__What you will do__
Render the data from its first line through the line containing "[x=177, y=361]" as a Markdown table with the columns Row and Text, numbering each row and omitting blank lines.

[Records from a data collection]
- - -

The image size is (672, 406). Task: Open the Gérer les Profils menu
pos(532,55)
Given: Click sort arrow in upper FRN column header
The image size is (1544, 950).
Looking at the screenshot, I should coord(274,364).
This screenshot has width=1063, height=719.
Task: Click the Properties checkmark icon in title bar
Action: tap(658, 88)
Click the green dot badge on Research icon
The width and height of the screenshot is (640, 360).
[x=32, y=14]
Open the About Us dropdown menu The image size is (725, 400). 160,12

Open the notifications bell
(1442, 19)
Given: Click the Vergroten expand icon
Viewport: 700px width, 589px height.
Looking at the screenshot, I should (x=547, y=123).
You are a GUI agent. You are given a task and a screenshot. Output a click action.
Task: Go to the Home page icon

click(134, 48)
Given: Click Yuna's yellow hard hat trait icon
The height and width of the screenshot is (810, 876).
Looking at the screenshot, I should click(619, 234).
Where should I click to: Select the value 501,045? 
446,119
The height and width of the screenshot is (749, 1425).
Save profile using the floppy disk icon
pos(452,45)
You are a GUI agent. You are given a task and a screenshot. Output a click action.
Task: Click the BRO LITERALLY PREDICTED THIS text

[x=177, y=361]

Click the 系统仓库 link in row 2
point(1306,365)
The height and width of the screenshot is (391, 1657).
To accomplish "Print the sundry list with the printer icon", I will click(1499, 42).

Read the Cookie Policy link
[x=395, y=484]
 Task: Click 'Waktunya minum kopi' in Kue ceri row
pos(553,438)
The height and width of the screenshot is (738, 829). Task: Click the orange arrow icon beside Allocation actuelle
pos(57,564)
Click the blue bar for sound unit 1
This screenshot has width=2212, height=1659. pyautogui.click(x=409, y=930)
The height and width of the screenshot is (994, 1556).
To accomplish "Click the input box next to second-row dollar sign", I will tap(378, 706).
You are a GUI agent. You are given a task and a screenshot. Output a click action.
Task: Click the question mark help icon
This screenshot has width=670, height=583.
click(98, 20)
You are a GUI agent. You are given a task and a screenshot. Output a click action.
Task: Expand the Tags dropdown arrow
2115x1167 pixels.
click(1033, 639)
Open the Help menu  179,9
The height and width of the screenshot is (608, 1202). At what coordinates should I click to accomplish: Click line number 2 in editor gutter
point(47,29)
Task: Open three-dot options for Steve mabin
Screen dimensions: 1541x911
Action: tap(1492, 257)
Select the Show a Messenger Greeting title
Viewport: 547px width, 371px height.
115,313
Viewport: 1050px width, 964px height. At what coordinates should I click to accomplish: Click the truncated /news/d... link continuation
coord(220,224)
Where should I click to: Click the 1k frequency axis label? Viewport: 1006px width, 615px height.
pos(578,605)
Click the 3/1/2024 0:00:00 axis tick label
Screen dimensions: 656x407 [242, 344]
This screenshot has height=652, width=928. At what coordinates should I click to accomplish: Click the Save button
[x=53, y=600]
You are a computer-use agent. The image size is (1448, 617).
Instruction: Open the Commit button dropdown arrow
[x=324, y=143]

- - -

__The response__
| Row | Text |
|---|---|
| 1 | The image size is (672, 406). Task: Open the Gérer les Profils menu |
| 2 | pos(532,55) |
| 3 | Given: Click sort arrow in upper FRN column header |
| 4 | The image size is (1544, 950). |
| 5 | Looking at the screenshot, I should coord(274,364). |
| 6 | This screenshot has width=1063, height=719. |
| 7 | Task: Click the Properties checkmark icon in title bar |
| 8 | Action: tap(658, 88) |
| 9 | Click the green dot badge on Research icon |
| 10 | The width and height of the screenshot is (640, 360). |
| 11 | [x=32, y=14] |
| 12 | Open the About Us dropdown menu The image size is (725, 400). 160,12 |
| 13 | Open the notifications bell |
| 14 | (1442, 19) |
| 15 | Given: Click the Vergroten expand icon |
| 16 | Viewport: 700px width, 589px height. |
| 17 | Looking at the screenshot, I should (x=547, y=123). |
| 18 | You are a GUI agent. You are given a task and a screenshot. Output a click action. |
| 19 | Task: Go to the Home page icon |
| 20 | click(134, 48) |
| 21 | Given: Click Yuna's yellow hard hat trait icon |
| 22 | The height and width of the screenshot is (810, 876). |
| 23 | Looking at the screenshot, I should click(619, 234). |
| 24 | Where should I click to: Select the value 501,045?  |
| 25 | 446,119 |
| 26 | The height and width of the screenshot is (749, 1425). |
| 27 | Save profile using the floppy disk icon |
| 28 | pos(452,45) |
| 29 | You are a GUI agent. You are given a task and a screenshot. Output a click action. |
| 30 | Task: Click the BRO LITERALLY PREDICTED THIS text |
| 31 | [x=177, y=361] |